Bifeprunox and aripiprazole are two novel antipsychotics presenting partial agonistic activity for the D 2 and D 3 dopamine (DA) receptors. Using in vivo electrophysiological paradigms in anaesthetized rats, we have previously shown that both drugs independently inhibit the spontaneous firing and bursting activity of ventral tegmental area (VTA) dopaminergic neurons and partially reverse the suppressing effect of the full DA receptor agonist apomorphine. Moreover, we have also shown that the D 2/3 receptor antagonist haloperidol prevents the inhibitory effects of these antipsychotics, confirming their partial D 2-like agonistic activities [L. Dahan, H. Husum, O. Mnie-Filali, J. Arnt, P. Hertel, N. Haddjeri, Effects of bifeprunox and aripiprazole on rat serotonin and dopamine neuronal activity and anxiolytic behaviour, J. Psychopharmacol. (2009)]. In the present electrophysiological study, selective antagonists of D 2 and D 3 receptors were used to further characterize the inhibitory role of bifeprunox and aripiprazole on the D 2 and D 3 receptors in vivo.

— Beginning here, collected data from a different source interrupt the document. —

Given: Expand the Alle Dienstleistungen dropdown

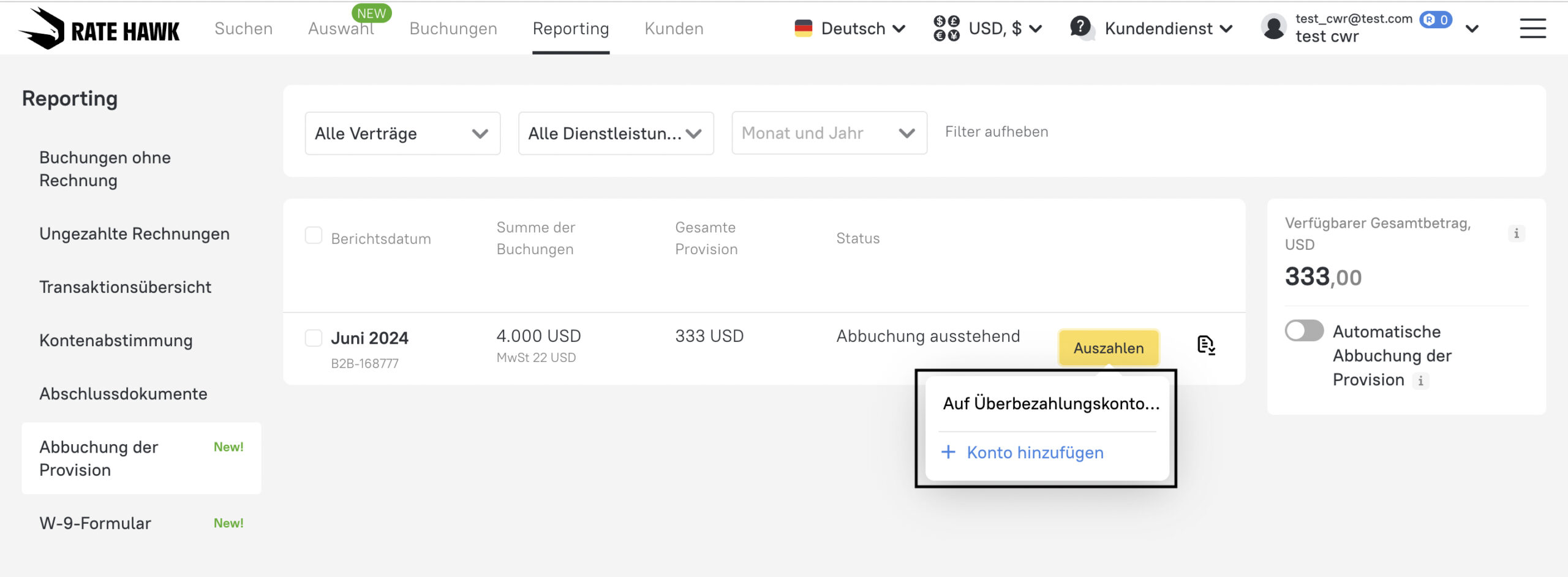Looking at the screenshot, I should pyautogui.click(x=616, y=134).
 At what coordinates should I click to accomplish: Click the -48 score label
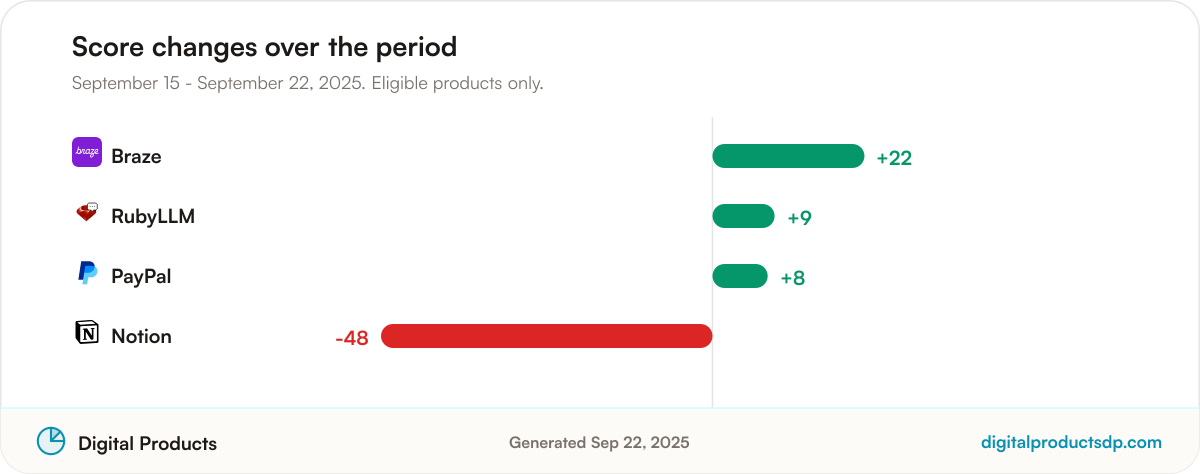click(x=352, y=338)
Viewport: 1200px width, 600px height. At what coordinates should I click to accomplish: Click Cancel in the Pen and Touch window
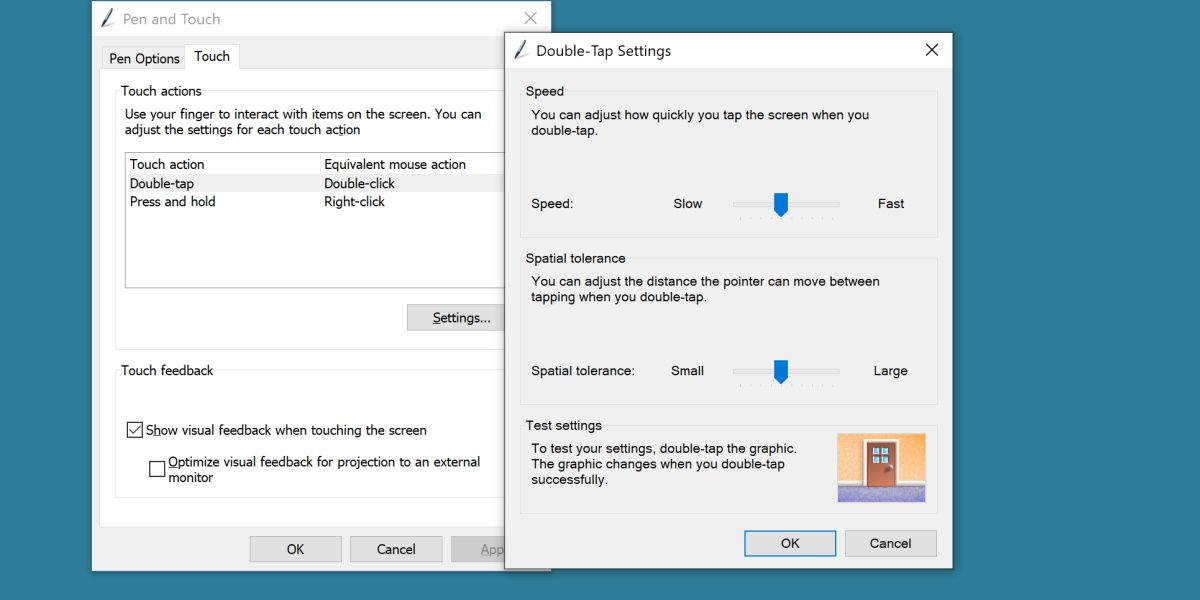pos(396,548)
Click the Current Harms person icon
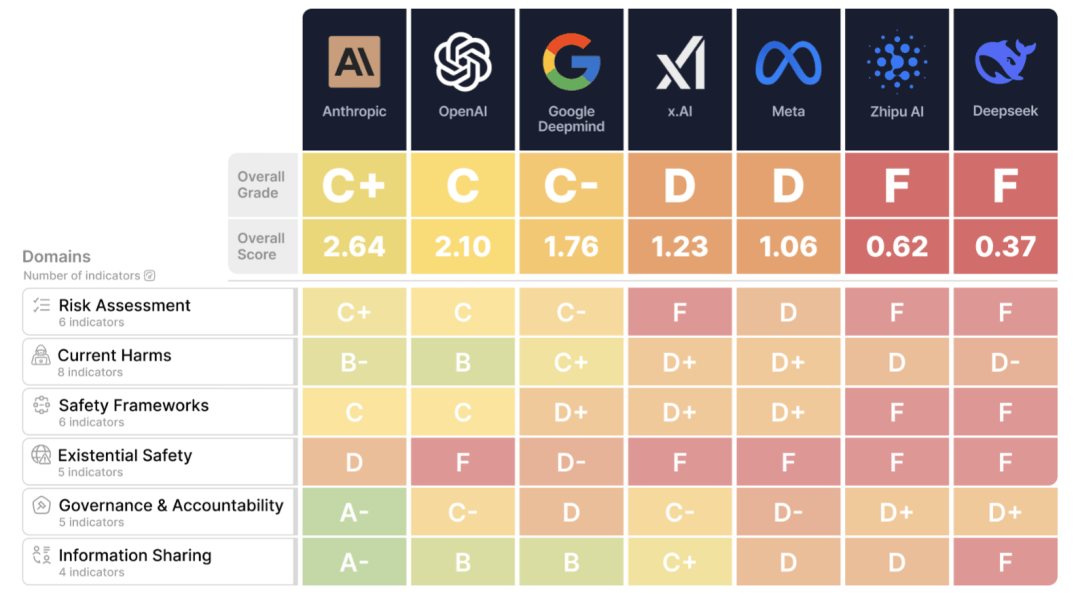The width and height of the screenshot is (1080, 596). [x=41, y=356]
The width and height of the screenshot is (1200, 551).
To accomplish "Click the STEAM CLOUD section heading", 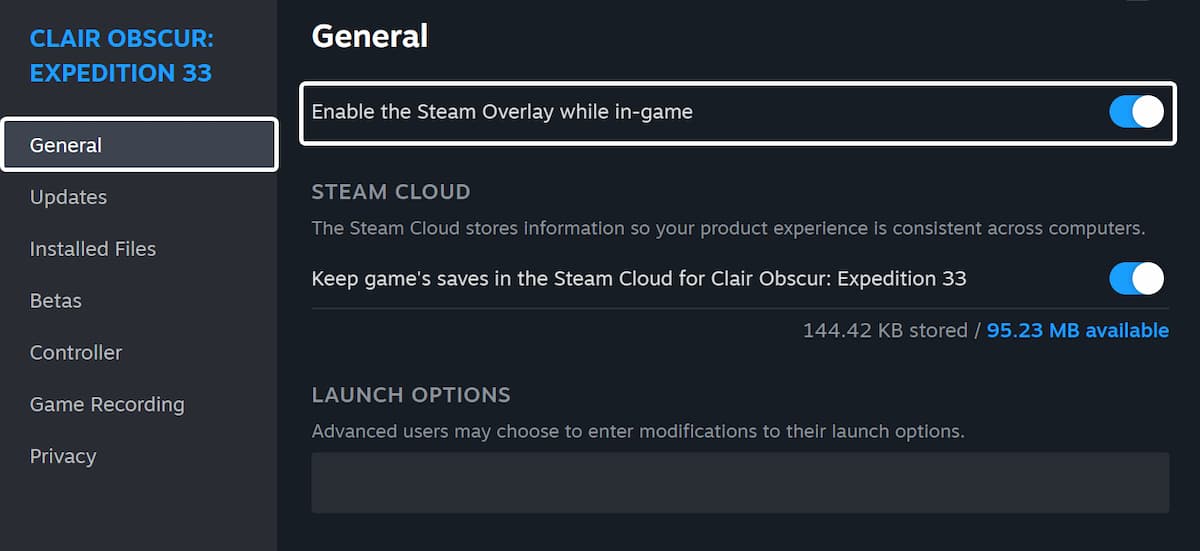I will point(391,192).
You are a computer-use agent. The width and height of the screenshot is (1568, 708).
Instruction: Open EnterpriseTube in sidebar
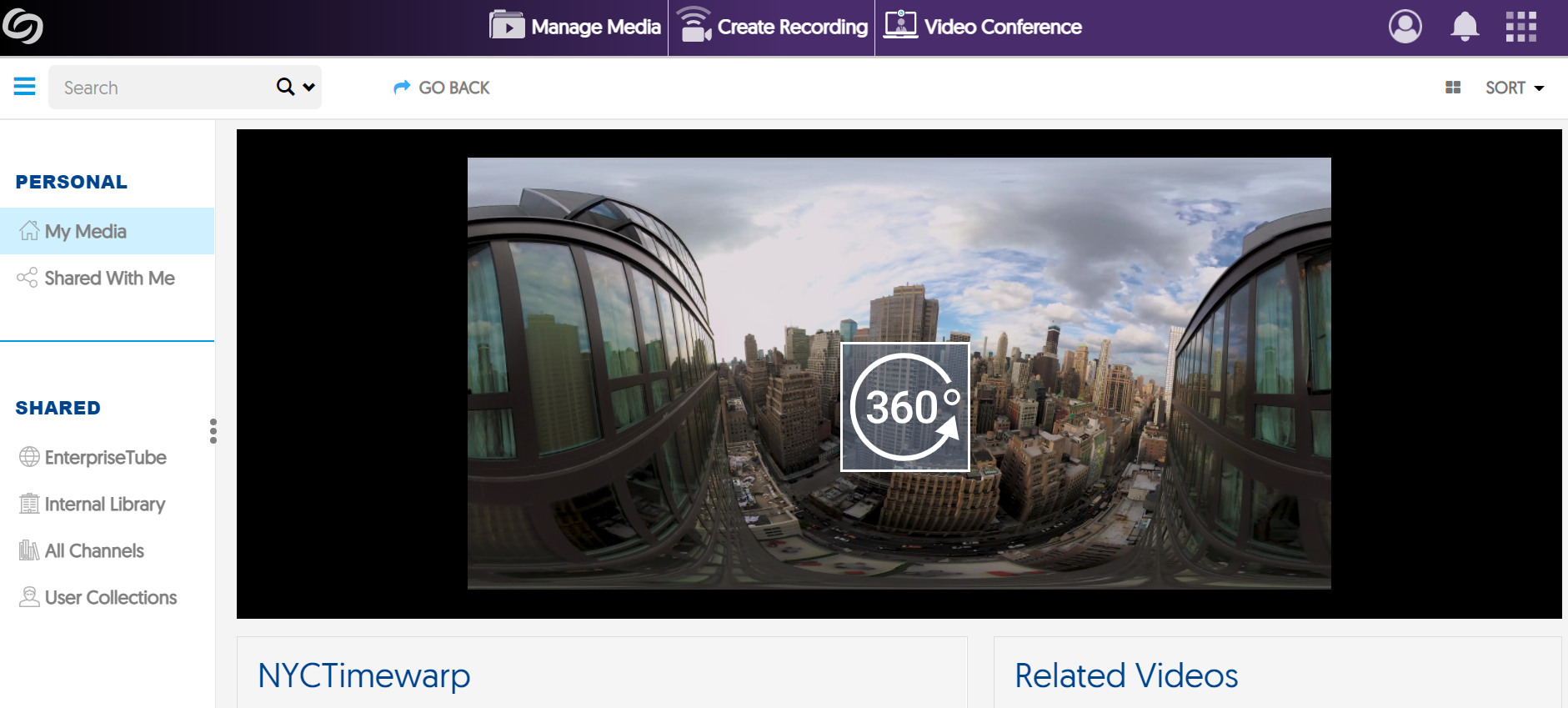coord(105,457)
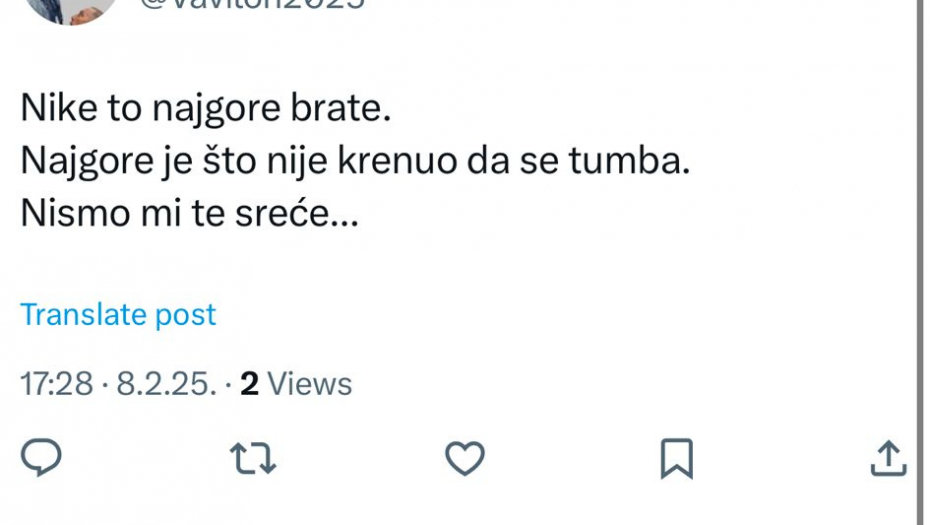Click the line starting with "Najgore je što"
Screen dimensions: 930x525
point(355,161)

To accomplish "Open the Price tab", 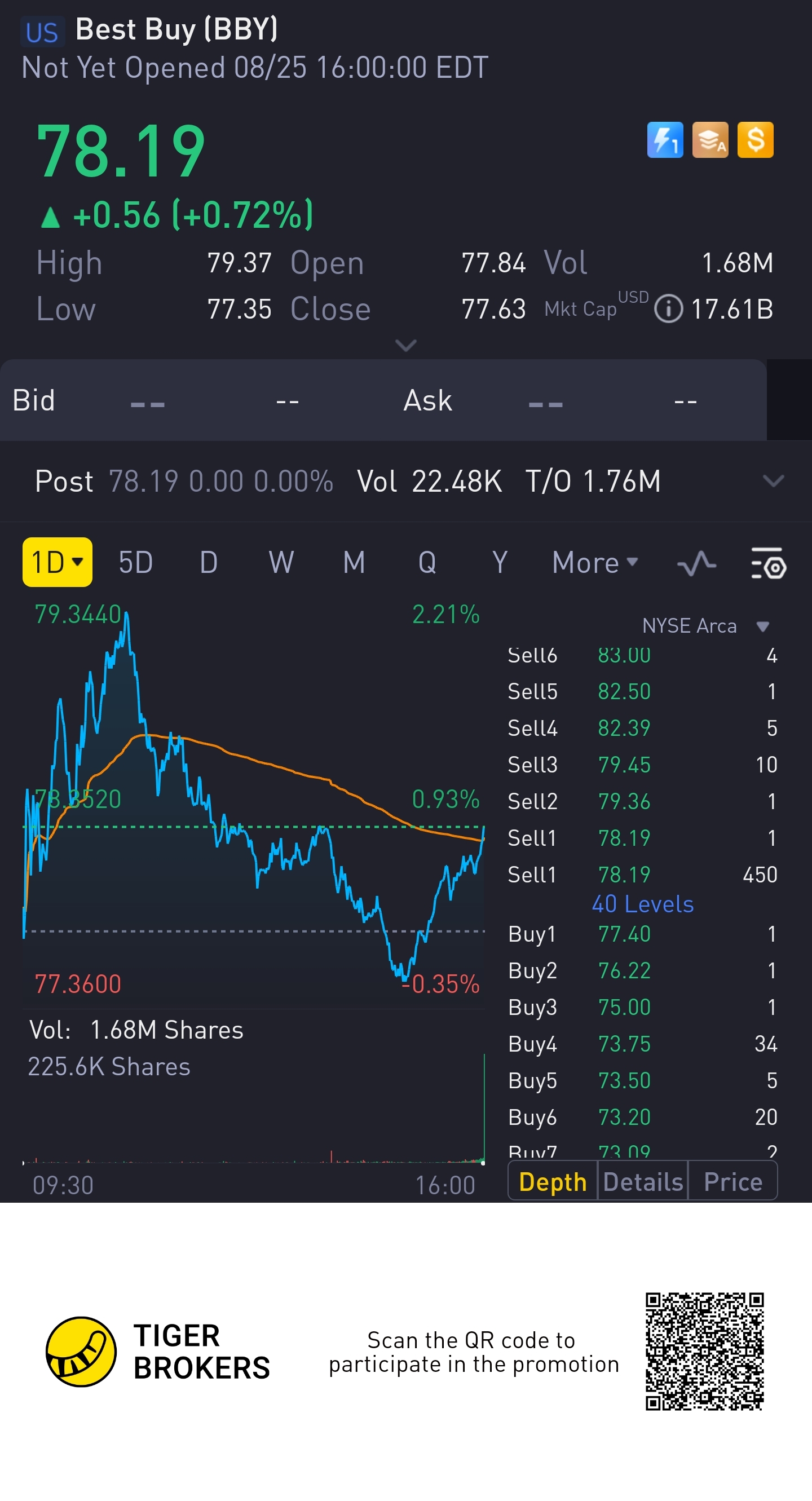I will click(732, 1182).
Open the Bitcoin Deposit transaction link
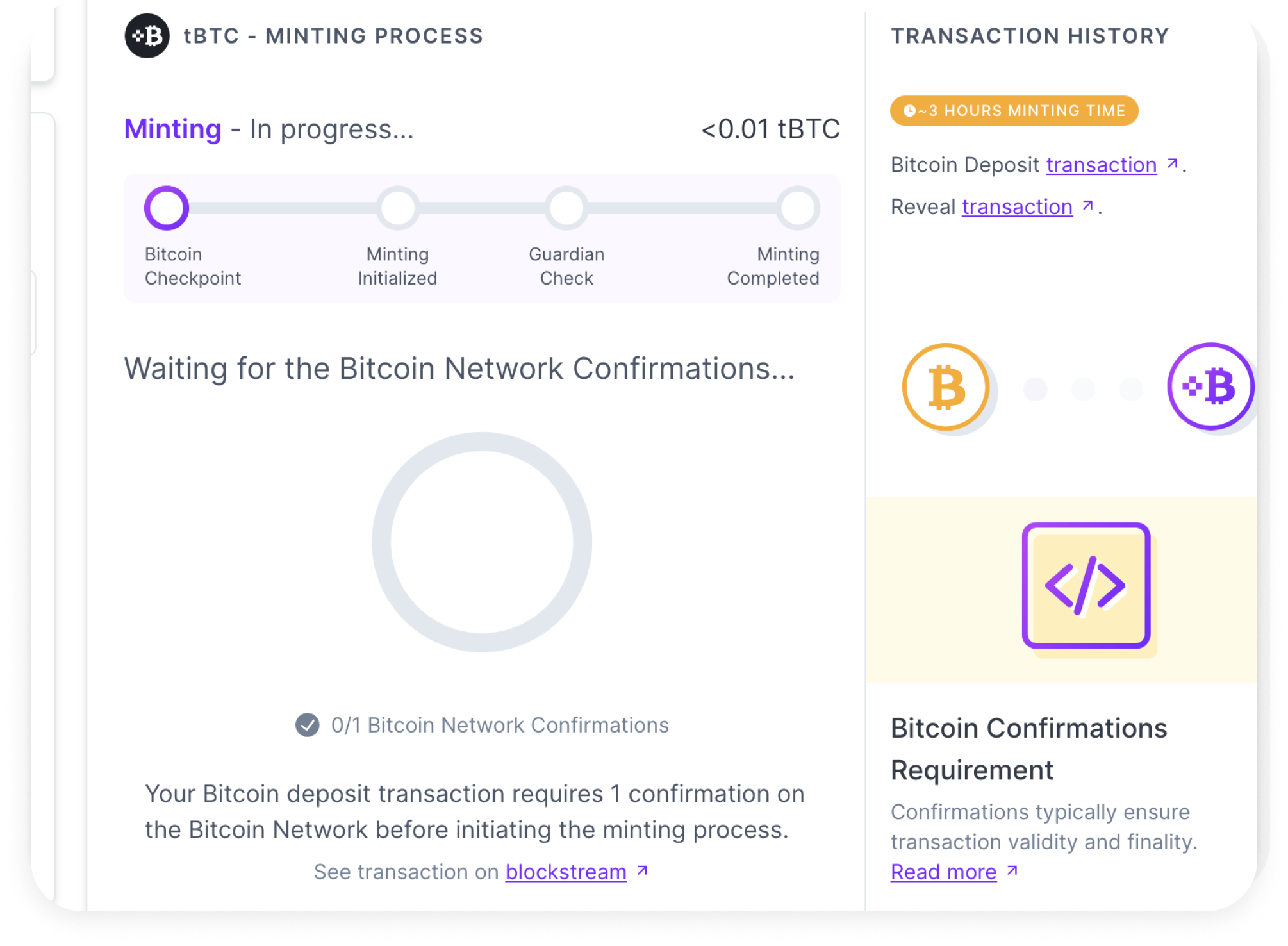Screen dimensions: 1288x946 coord(1102,165)
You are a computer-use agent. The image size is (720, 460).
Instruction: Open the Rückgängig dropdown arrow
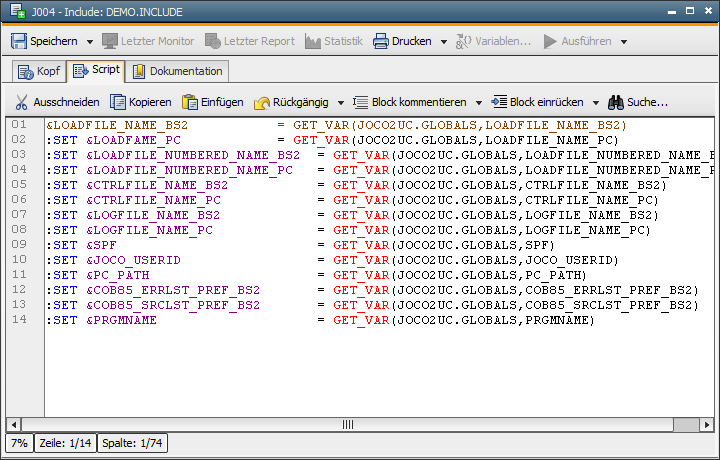click(x=340, y=102)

Administration of bifeprunox (250 μg/kg, i.v.) or aripiprazole (300 μg/kg, i.v.) reduced the firing activity of VTA DA neurons by 40–50%. The bursting activity was reduced by 95% and 77% by bifeprunox and aripiprazole, respectively. Systemic administration of the preferential D 3 receptor antagonist GR218,231 (200 μg/kg, i.v.) did not modify the inhibitory effect of bifeprunox or aripiprazole, either on the firing or on the bursting activity. On the other hand, the preferential D 2 receptor antagonist L741,626 (500 μg/kg, i.v.) completely blocked the inhibitory effect of both bifeprunox and aripiprazole on the VTA DA neuronal activity. The present study shows that bifeprunox and aripiprazole behave as partial D 2, but not D 3, receptor agonists in vivo, inhibiting the firing activity (preferentially the phasic activity) of VTA DA cells.